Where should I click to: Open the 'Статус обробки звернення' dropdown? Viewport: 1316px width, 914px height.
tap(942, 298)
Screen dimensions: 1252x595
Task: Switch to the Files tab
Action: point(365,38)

^^^^^^^^^^^^^^^^

#### Required task
Convert every line of the entries above into a JSON list of strings, one string per line, omitting any blank lines.

#### Exercise response
[
  "Where should I click to: Open the 'Статус обробки звернення' dropdown? Viewport: 1316px width, 914px height.",
  "tap(942, 298)",
  "Screen dimensions: 1252x595",
  "Task: Switch to the Files tab",
  "Action: point(365,38)"
]